[Text segment]
________________________

I learned that I didn't know enough to make a choice about carders/combs. Susanne prefers combs. Others prefer carding. So I decided to put off the choice and buy some combed rovings (?) and some carded rovings to see which I prefer before I invest in combs or cards ( and maybe Dh will have me a drum carder built by the time I decide?) I liked the Schachtz (?) curved combs best. Beth, at the Spinning Loft, put a band on my wheel and got it going very, very nicely. (Not that it was a real surprise, but we pretty much eliminated the possibility of the wheel being the problem in the spinning effort around here). Beth also gave me a few pointers to make beginning spinning easier to learn. I hope I can apply all she taught me:

1. SLOW DOWN. The sheep aren't out. The cows have come home....treadle slowly- think peaceful thoughts.
2. Don't hold the roving so tightly - no extra points for squeezing it through the wheel.
3. Slow down.....
4. draft further from the wheel and an inch at a time.

________________________

[Data lines]

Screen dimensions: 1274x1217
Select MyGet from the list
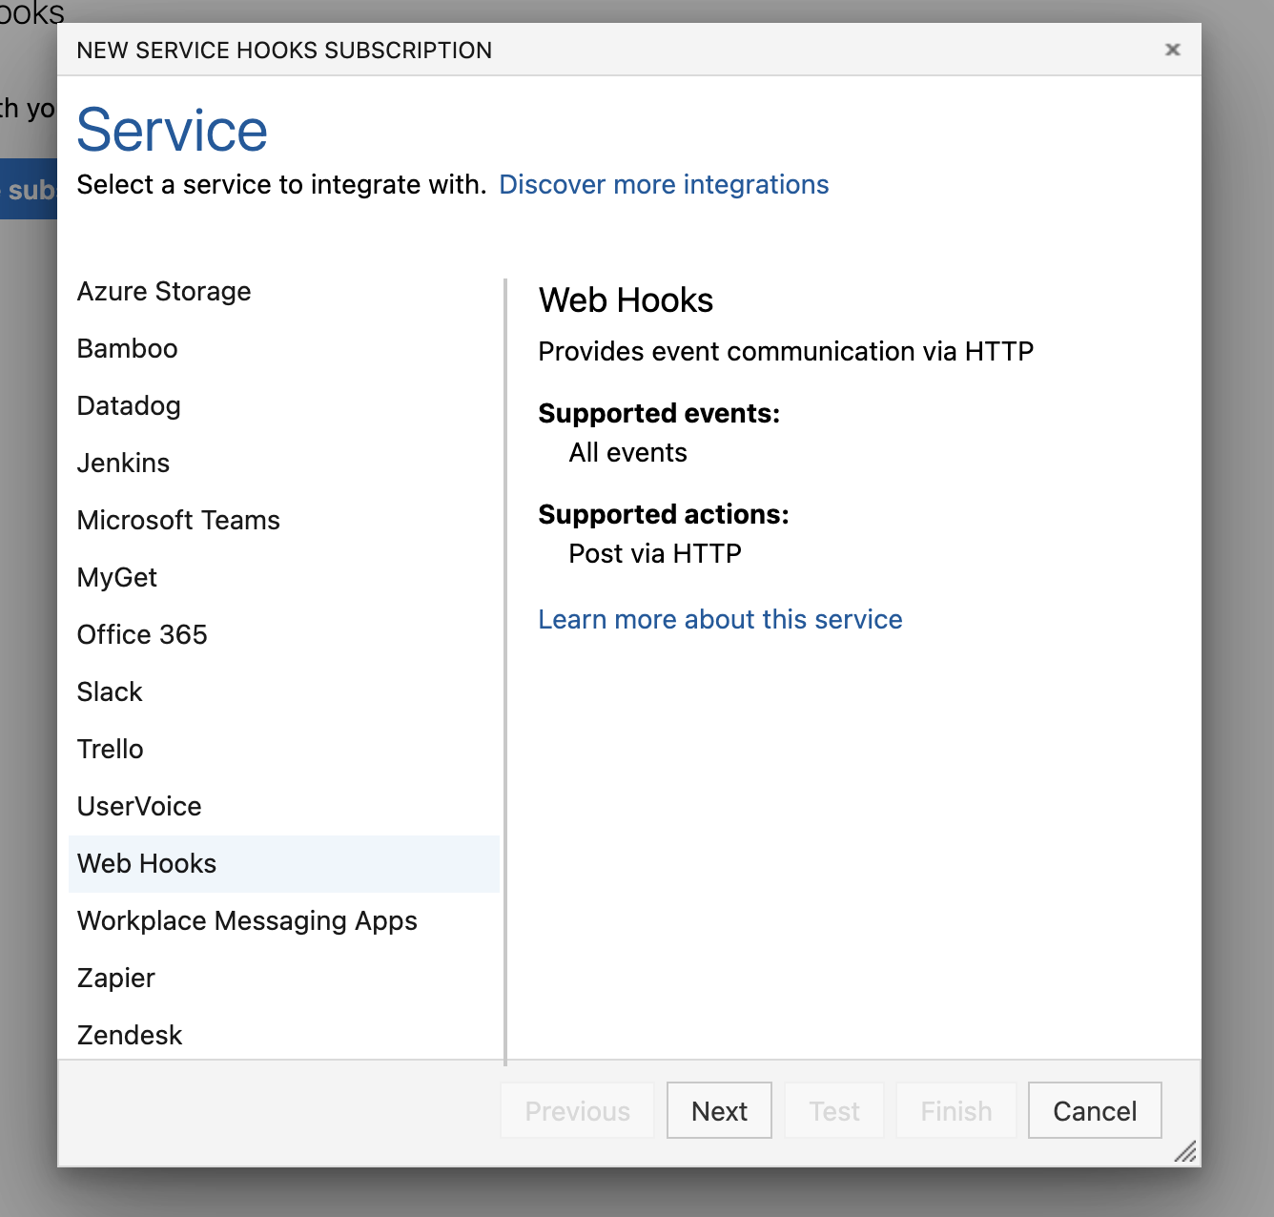(x=117, y=577)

________________________

[Tasks]
[a] Can you reproduce the part of the spinning post starting at "2. Don't hold" and ending at "inch at a time.", updated so that "roving" reads "fleece"?
[b] Can you take the post about learning to spin further, picking up right after its fourth pointer?

[Results in order]
[a]
2. Don't hold the fleece so tightly - no extra points for squeezing it through the wheel.
3. Slow down.....
4. draft further from the wheel and an inch at a time.

[b]
5. Slow down
6. Practice letting the roving twist - stop treaddling - let thewheel take up the yarn - start treddling again....until you can do it together
7 SLOW DOWN.....

I think I've got it all but that slow part. 

We looked at lots of yarn - Oh my! The colors! She has 2 walls of unwashed fleeces - every color, every kind of sheep from horned dorset to suffolx, colored corriedale ( Susanne, did you provide that?). Totally overwhelming. I bought a cute little oriface hook (knowing full well that I could make one of my own). Unfortunately, I have 4 gallons of strawberries that we picked yesterday waiting to be made into jam tonight. Maybe I can practice SLOW tonight anyway. It was a great day! I think I will do it again - minus that dropping of the ewe lamb and cow meds part....


----------



## Callieslamb (Feb 27, 2007)

Marchwind said:


> Callie remember to take your camera!! Have fun!!


I took it. It's still in my purse! I will take a lot of pictures of how she 'strung' my wheel. I'm not sure I can do it againg without them!


----------



## susanne (Nov 4, 2004)

yes, it was a lot of fun. callie i'm convinced you will learn how to spin and i promise i will tell you all i know. 
if you come to my house i will show you all about combing and how to make roving out of the top if that is required to make the yarn you want to make. 
yes it looks like you have a bit more waste with combing but nothing that would keep you to put the rest through a drum carder if your dh makes you one. (lucky you) and then of course there is the possibility of felting  so, nothing gets wasted if you don't want to.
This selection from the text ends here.